Through a family-centered approach the Distance Support Program is empowering parents to form saving groups to reinforce their economic capabilities
Through the Distance Support Program, 2,223 children in Uganda had access to quality education in 2022 alone.
The AVSI Foundation project has gone beyond covering students’ tuition costs to reinforce their parents’ capabilities towards more long-lasting socioeconomic solutions and resilience.
The project considers the family the vital part of the supported child and applies innovative strategies such as Village Saving and Loans Association, psychosocial support, Farmer Field and Business School and Income Generating Activities to help the entire household to become self-reliant.

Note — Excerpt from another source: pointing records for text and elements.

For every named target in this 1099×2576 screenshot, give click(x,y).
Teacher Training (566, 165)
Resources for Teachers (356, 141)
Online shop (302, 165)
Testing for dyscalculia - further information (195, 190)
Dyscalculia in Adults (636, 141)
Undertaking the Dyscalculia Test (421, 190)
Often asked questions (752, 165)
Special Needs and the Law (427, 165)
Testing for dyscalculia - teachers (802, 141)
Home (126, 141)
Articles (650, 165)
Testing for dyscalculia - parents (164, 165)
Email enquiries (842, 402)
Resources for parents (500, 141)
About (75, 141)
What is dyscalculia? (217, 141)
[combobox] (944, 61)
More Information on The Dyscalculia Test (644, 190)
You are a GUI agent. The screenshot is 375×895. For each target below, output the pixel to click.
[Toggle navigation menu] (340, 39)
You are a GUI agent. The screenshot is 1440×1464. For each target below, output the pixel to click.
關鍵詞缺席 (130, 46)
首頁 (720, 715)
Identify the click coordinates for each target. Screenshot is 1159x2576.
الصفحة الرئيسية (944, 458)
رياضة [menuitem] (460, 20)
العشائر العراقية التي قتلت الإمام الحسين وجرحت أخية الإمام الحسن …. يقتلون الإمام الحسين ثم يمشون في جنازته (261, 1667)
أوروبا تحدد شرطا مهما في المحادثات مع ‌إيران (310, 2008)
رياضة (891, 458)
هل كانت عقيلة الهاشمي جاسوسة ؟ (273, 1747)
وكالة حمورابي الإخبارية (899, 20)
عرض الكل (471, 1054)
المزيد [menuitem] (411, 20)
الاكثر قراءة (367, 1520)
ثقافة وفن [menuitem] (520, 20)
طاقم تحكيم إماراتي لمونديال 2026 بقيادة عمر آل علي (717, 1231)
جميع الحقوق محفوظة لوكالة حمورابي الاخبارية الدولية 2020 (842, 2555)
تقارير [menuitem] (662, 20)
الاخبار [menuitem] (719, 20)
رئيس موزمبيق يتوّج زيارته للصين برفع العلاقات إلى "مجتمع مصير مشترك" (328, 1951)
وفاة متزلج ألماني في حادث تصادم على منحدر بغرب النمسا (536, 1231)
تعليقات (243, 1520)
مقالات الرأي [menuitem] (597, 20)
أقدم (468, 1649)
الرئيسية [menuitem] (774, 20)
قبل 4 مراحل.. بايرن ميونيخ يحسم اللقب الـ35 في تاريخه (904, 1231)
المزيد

In Luuka District, a rural community 125 kilometers from Kampala, Kiyunga Social Service Center a non-governmental organization and partner of AVSI Foundation supports 159 children annually.
The organization has formed 39 Village Saving and Loans Association groups since 2013 to economically empower parents of children supported through the project.
Harriet's story towards the empowerment
Since 2015, Harriet has been an active participant in one of the groups. With the help of her savings, she purchased a land and constructed a home where she now happily resides with her son Albert.
"I was determined to construct a house that I and my children would call home, in a secure locality – a home that wouldn't be taken away from us. It took me seven years to complete this house. The journey was challenging but worthwhile.”
In 2010, Harriet and her husband divorced, and she moved to Luuka District to hunt for work at a time Albert was still a young child.
Here is where Harriet first met AVSI Foundation social workers and with their help, she started working as a cook at a school.
"I needed a job, Albert was just six months old, and I was all by myself. I progressively became strong as a result of the counseling sessions I received with the help of AVSI Foundation staff – this revived my hope."
Albert was enrolled in the Distance Support Program in 2015 as he prepared to join primary school because Harriet couldn't meet all his school needs.
That same year, Harriet decided to sign up for the Women's Saving Group formed with the guidance of AVSI Foundation. The group now has 30 members who gather every Monday to save any amount from UGX 2,000 to 10,000.
The Distance Support Program helped her to build a home for her family
Harriet saw another milestone in her life when in 2015 she purchased a cow using her savings in the group. In 2016 she purchased a second cow, and in 2018, she sold both and made a good profit which changed her life for better. She made the decision to purchase land in Luuka District using the proceeds from the sale with a top up from money she borrowed from the group.
With a property in her name and the loan fully paid in 2018, Harriet began the construction of her home, a modest structure where Albert could grow up in harmony.
“In 2021, I completed the wall plastering and connected water and electricity inside my house. The savings group has helped me to keep track of my expenditures and to make valuable investments.”
Thanks to her determination over the years, Harriet was able to secure employment as a body therapist in a health facility close to Albert's school. She has ventured into rearing free-range chicken for multiplication which she eventually plans to sell when the numbers have grown.
"Because I didn't have to worry about Albert's tuition I was able to save money and plan for our future with confidence. Albert is a good boy; the teachers have also observed his good behavior - he supervises the school's sporting activities.
I'm proud of him and I'm proud of myself too because I have worked even harder since I separated with my abusive husband without hope, and now look at me, I'm enterprising and I have a fantastic son! The future is bright for us!”